Hasta ahora les he dicho cómo es Dios quien nos guarda para que sigamos y perseveremos en la fe hasta el día del Señor Jesucristo y por la eternidad.

Y porque una vez está santificado por el Señor Jesucristo, y porque estamos guardados por el Padre actualmente, no hay forma ni hecho que nos pueda separar del amor de Cristo. Y la Biblia nuevamente nos dice en Romanos 8:31-34 ¿Qué, pues, diremos a esto? Si Dios es por nosotros, ¿quién contra nosotros? El que no escatimó ni a su propio Hijo, sino que lo entregó por todos nosotros, ¿cómo no nos dará también con él todas las cosas? ¿Quién acusará a los escogidos de Dios? Dios es el que justifica. ¿Quién es el que condenará? Cristo es el que murió; más aun, el que también resucitó, el que además está a la diestra de Dios, el que también intercede por nosotros.

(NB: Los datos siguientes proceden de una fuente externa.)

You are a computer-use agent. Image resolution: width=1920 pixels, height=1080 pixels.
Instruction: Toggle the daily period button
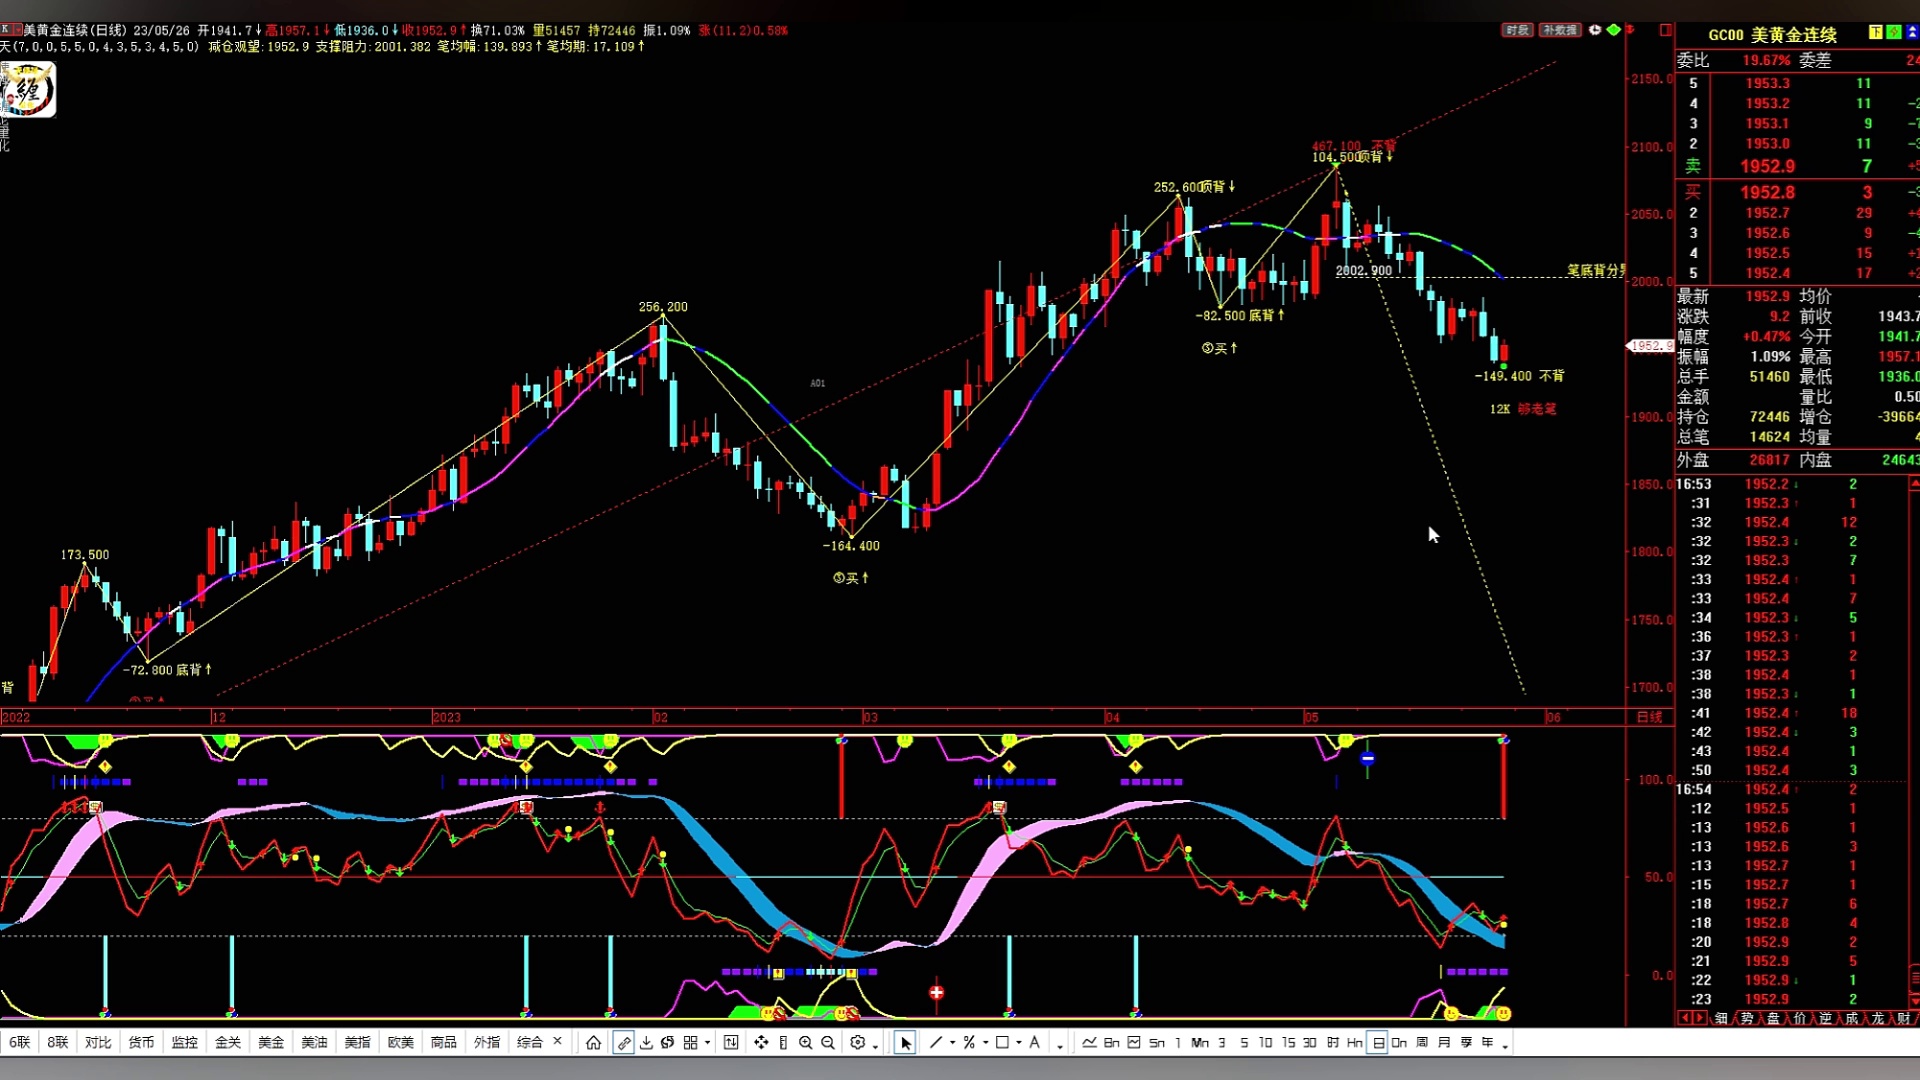1378,1043
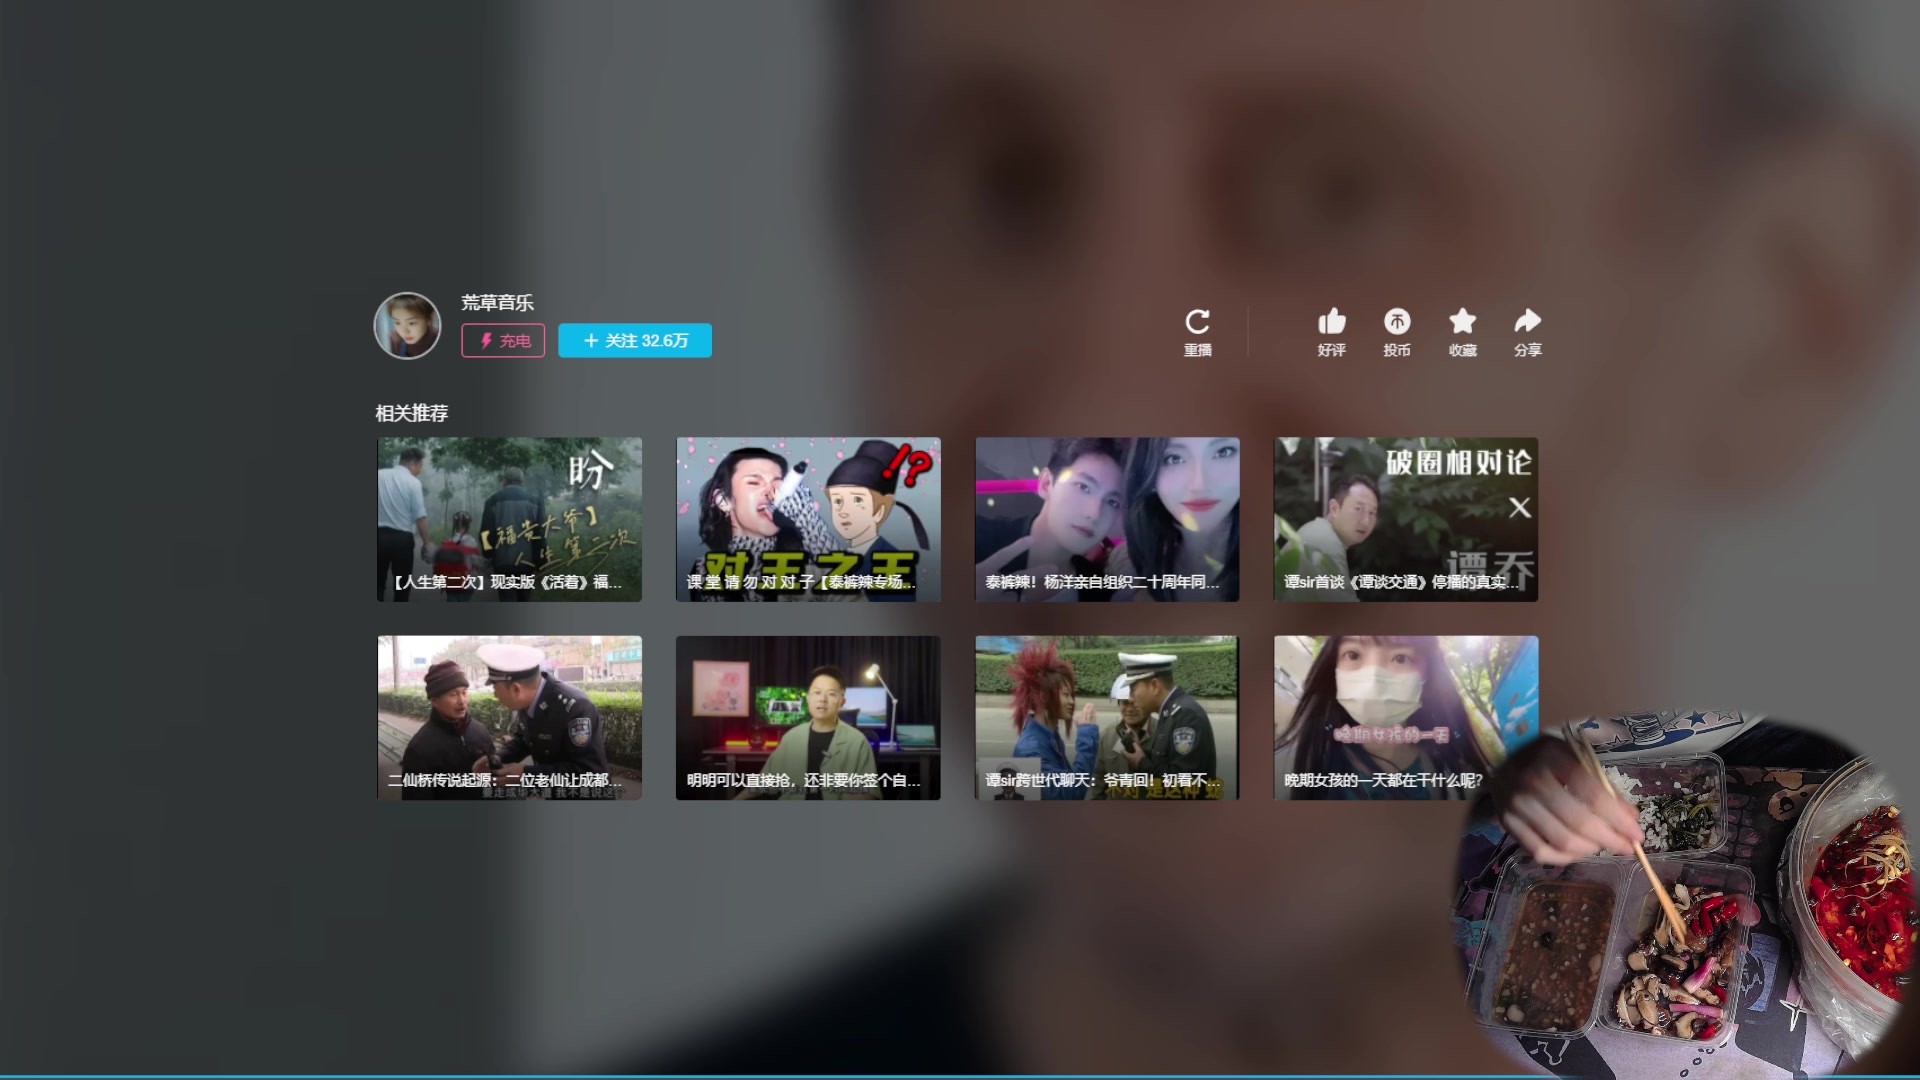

Así también podríamos seguir y seguir con ejemplos, como el ejemplo de los pámpanos, del olivo silvestre, de la semilla santa, miembros del cuerpo de Cristo, hijos de Abraham.

Pero sabemos que aun existen personas quienes aseveran que se “puede perder la salvación…”, seguro que esa persona no sabe, o no ha conocido a Dios. O es una doctrina según su vientre. Los que así dicen y persisten en esta doctrina engañosa verán los frutos de su incredulidad.

Mas mientras nosotros estaremos tranquilos y guardados en las manos de Dios:

  • Detrás y delante me rodeaste, y sobre mí pusiste tu mano. Tal conocimiento es demasiado maravilloso para mí; alto es, no lo puedo comprender. ¿A dónde me iré de tu Espíritu? ¿Y a dónde huiré de tu presencia? (Salmo 139:5-7)
  • Y la luz de la luna será como la luz del sol, y la luz del sol siete veces mayor, como la luz de siete días, el día que vendare Jehová la herida de su pueblo, y curare la llaga que él causó. (Isaías 30:26)

Que Jehová Dios te bendiga y te guarde.